## Goal
Duplicate the items verbatim, starting at the line that contains "Task: Click into the Aktenzeichen input field" and ending at the last line of the items, both included. Omit the pictures from your copy.

## Dataset extract
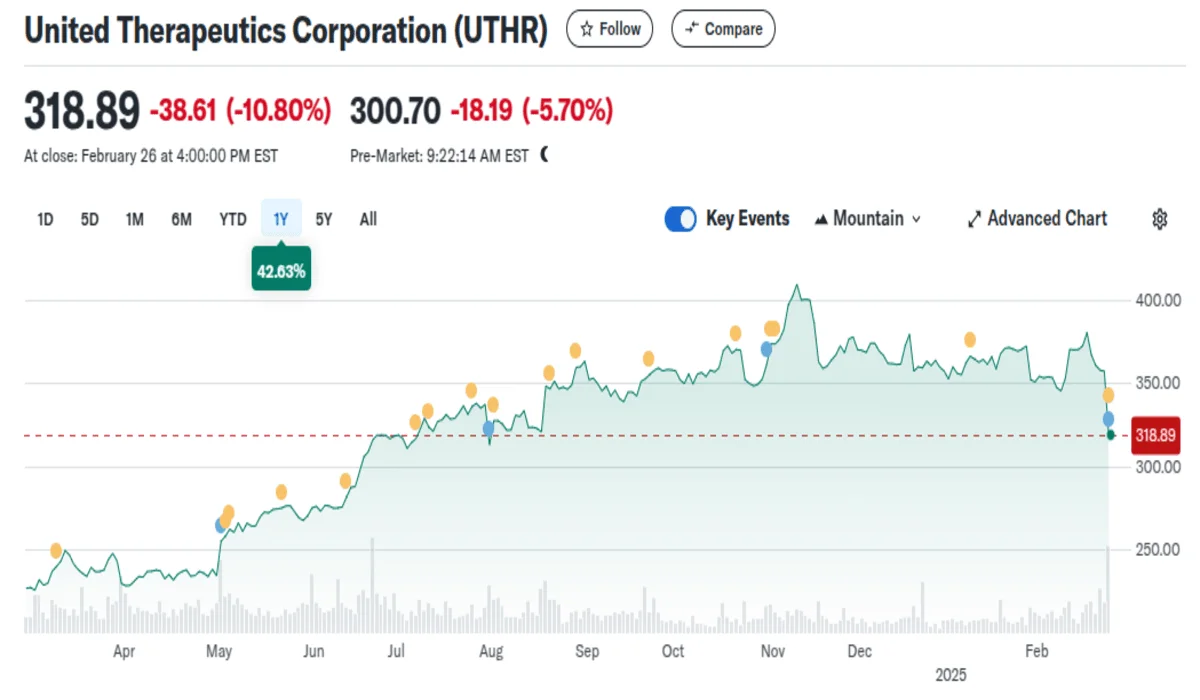Click the orange event marker near September
This screenshot has width=1200, height=700.
pyautogui.click(x=575, y=350)
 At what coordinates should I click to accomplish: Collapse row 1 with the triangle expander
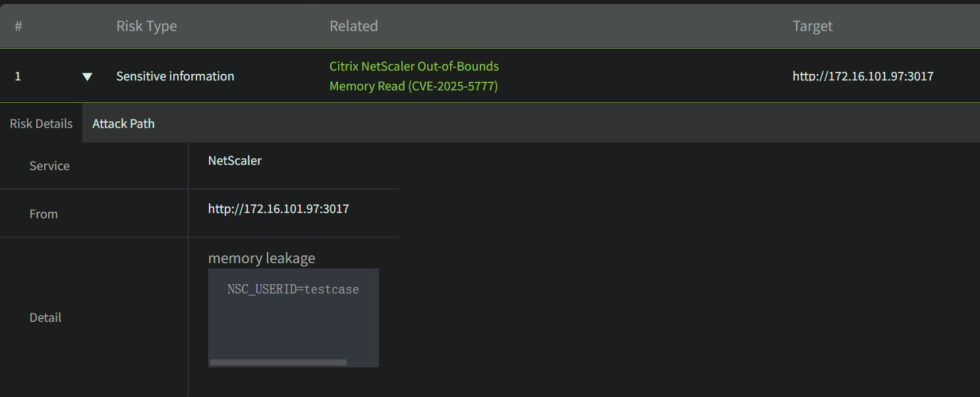click(x=88, y=76)
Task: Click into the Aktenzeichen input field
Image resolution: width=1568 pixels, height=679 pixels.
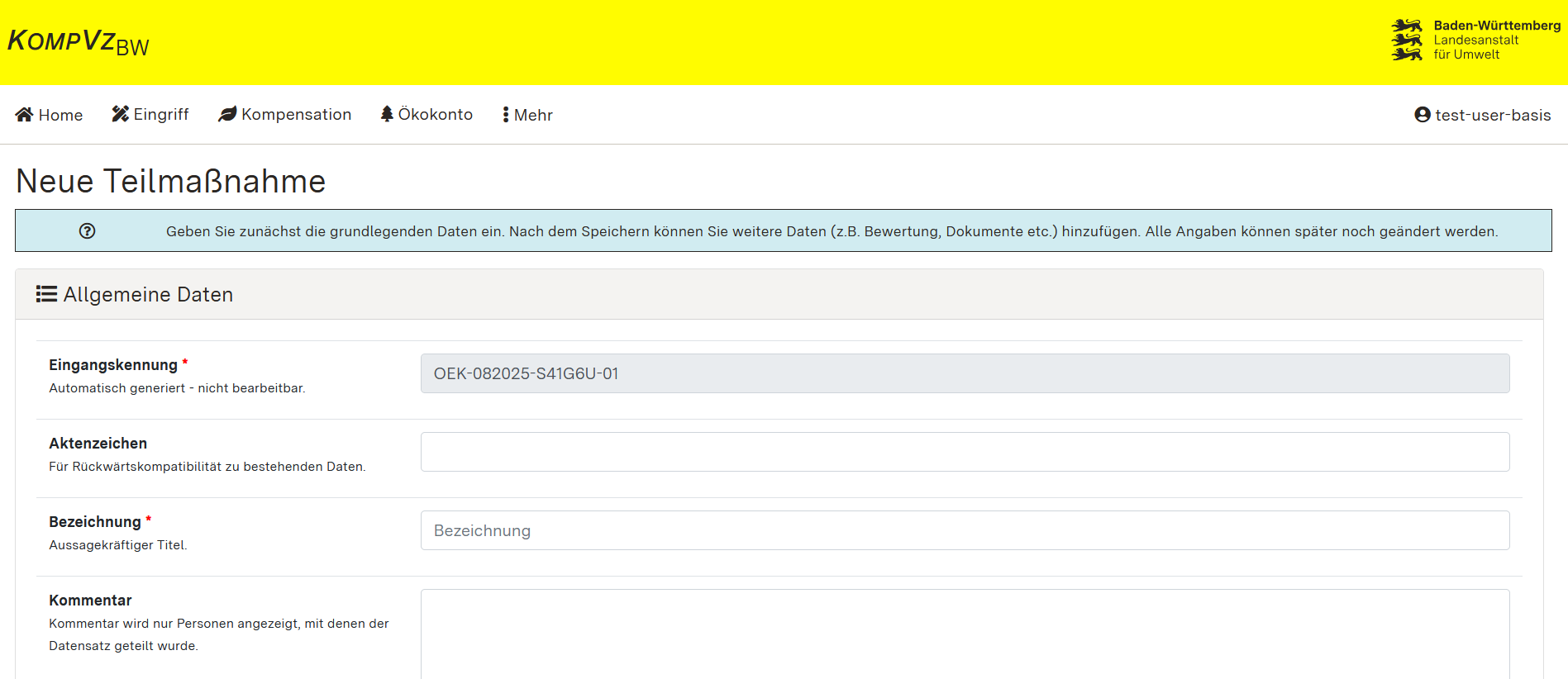Action: (x=965, y=452)
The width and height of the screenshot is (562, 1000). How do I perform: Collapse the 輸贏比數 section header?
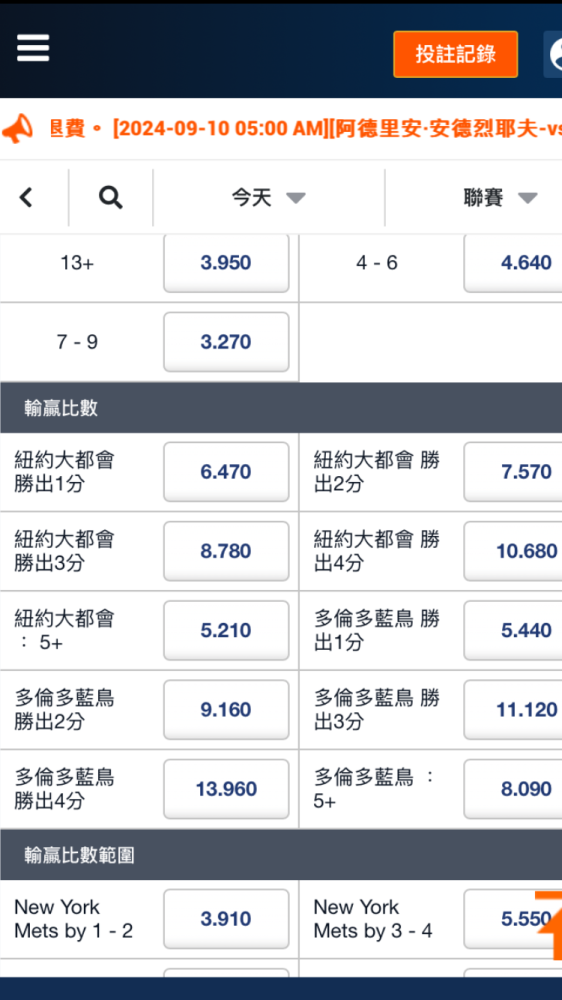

## Answer for this exercise
Task: Click into the Aktenzeichen input field
Image resolution: width=1568 pixels, height=679 pixels.
Action: (x=965, y=452)
The width and height of the screenshot is (562, 1000). How do I perform: Collapse the 輸贏比數 section header?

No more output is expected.